* EXERCISE DIRECTIONS
Your task is to give the entries back exactly, leaving nothing out.

* RECORDS SHOWN
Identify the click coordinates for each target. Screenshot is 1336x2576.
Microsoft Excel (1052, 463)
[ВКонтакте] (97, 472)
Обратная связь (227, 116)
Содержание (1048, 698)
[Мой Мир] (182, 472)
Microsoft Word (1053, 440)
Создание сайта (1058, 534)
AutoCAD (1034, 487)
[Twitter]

* ANSWER TO THIS PROBLEM
Identify the click coordinates for each target. Screenshot is 1336x2576.
Microsoft Excel (1052, 463)
[ВКонтакте] (97, 472)
Обратная связь (227, 116)
Содержание (1048, 698)
[Мой Мир] (182, 472)
Microsoft Word (1053, 440)
Создание сайта (1058, 534)
AutoCAD (1034, 487)
[Twitter]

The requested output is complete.